### Task A
Use the article about photographer Kelly Starbuck to answer these:
(i) Where did Starbuck grow up?
(ii) In what year did she open SALT Studio Photography and Gallery?
(iii) How many local and regional photographic artists and photography-related businesses will "Southern Exposure" feature?
### Task B
Pick up the article about photographer Kelly Starbuck after its final sentence and write the next part.

### Text extract
========================

In the early aughts, Kelly Starbuck was living in New York City and working for international celebrity and interior photographer, Fernando Bengoechea. Managing his studio and assisting his shoots, while also assistant teaching at the International Center of Photography, was proof enough that Starbuck’s career as a photographer would be solidified.
“I grew up on Harbor Island, Wrightsville Beach, and got my first camera when I was 10,” Starbuck says. “Photography was always in my life, but I didn’t consider it as a career until after moving to New York. The city, the galleries and people inspired me.”
As fate would have it, Starbuck’s path would lead back to the southeastern coast. In 2004, Bengoechea and his partner, Nate Berkus (celebrity interior designer), traveled to Indonesia on vacation. During their trip Starbuck’s mentor lost his life in the fatal tsunami; Berkus survived.
“Bengoechea’s work inspired me and I began to focus on portraiture, interior, product, travel and lifestyle projects, as well as personal fine-art projects,” Starbuck says.
It wasn’t until late 2009 she moved home to be near family and embark on a continuous evolution behind the lens. In 2013 she opened SALT Studio Photography and Gallery in the Brooklyn Arts District, which featured national and international photographers. She also continued her own work, being published in national magazines, for TV segments and programs, and showed in group exhibits in the Chelsea Art District in NYC, as well as locally in the Cameron Art Museum and for the arts council.
“I opened and operated SALT Studio Gallery for about a year and a half and started to feel like I wanted to do a show that would feature local photographers on larger scale,” Starbuck tells. “Wilmington has so many talented photographers; there needed to be an event/platform to promote them.”
Though she shuttered SALT in 2015, beforehand she met Rich Leder, executive director of Brooklyn Arts Center (BAC), in the neighborhood as he dropped into the gallery to admire the work. Leder pitched a partnership group show, focusing solely on photography, something Starbuck, too, had been considering. “It couldn’t have been more serendipitous,” Starbuck says. This weekend they’ll open “Southern Exposure” on May 15 from noon to 6 p.m. at BAC. Starbuck curated the event, which will feature 22 local and regional photographic artists and photography-related businesses.
“Guests can expect to see variety and diversity: black and white, color, digitally captured and film-captured photography,” Starbuck says. “The Wilmington area yields a lot of nature and coastal photography, but that’s not all our photographers will have. There will be abstract photography, camera-less photography, glitch photography, rural photography, night photography, travel photography, still-life photography, car photography, and even photos used to create your own name!”
Works will be shown on various platforms, from canvas to wood, paper to metal and beyond. Starbuck, who worked with BAC’s Jessica Pham in choosing applicants, wanted to really highlight fine-art photographers. The hope is to introduce various interpretations of photography as an art form—not just a way to document time, place and events.
“I feel it’s often overlooked outside the metro areas,” Starbuck says. “Larger cities recognize [fine-art photography] and have whole galleries and museums dedicated solely to it. I want to bring a little of that to Wilmington.”

========================

### Data excerpt
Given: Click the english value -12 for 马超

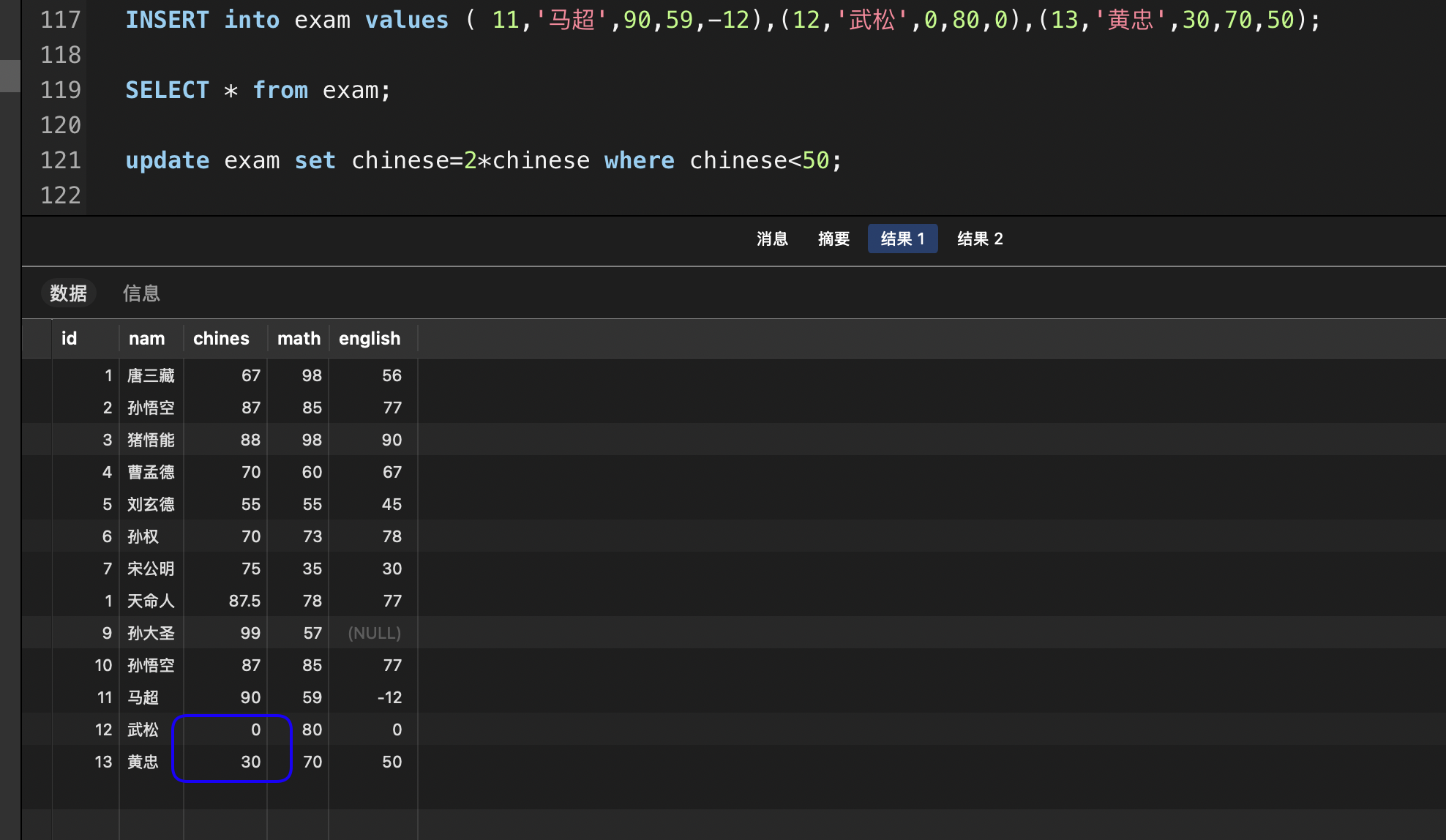Looking at the screenshot, I should 389,697.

========================

### Expected output A
(i) Harbor Island, Wrightsville Beach
(ii) 2013
(iii) 22

### Expected output B
In our digital world, with every phone equipped with a camera, capturing a photo is as easy as breathing. But Starbuck wants to show how it’s not the camera that makes the photo great; it’s the person operating it, whose vision and understanding of tools punctuates and enlivens the imagery.
“For example, the chef makes a great meal, not the pots,” Starbuck uses as a metaphor. “I selected artists based on skill and the type of work they submitted, so the show wouldn’t end up with a lot of the same subject matter. This made the selection process a little challenging because I had to be selective with the amount of imagery accepted into the show that was similar in content.”
Starbuck became fascinated by UNCW student Halley Robbins’ stark black and whites. Though the European architecture Robbins captured was visually stunning, the dark profile of a white lily really struck Starbuck. As it turns out, Robbins is the youngest artist in the show, and she attended the teen academy at the same center of photography Starbuck once taught at in NYC.
“Robbins’ lily appears to have been positioned like a profile portrait in darkness with only one light allowing it to be seen,” Starbuck describes. “That explained my reaction to how the images were printed; ICP is an exceptional school.”
Also showing will be Kristen Crouch, whom assisted Starbuck on shoots. Crouch’s process is experimental, with digital manipulation and printing on alternative surfaces, like wood, sand dollars and glass to add texture. “Kristen’s more recent work with glitch and color-blocking turns the image into a whole new piece of photographic art and is modern and edgy,” Starbuck says.
Anna Marie Kennedy does camera-less photography, also called “cliché verre,” which combines drawing and painting with photography. “Artists paint an image on a glass plate and use the plate as if it were a negative in photographic printing,” Starbuck explains. “The end result is a colorful abstract photograph that was made without a camera.”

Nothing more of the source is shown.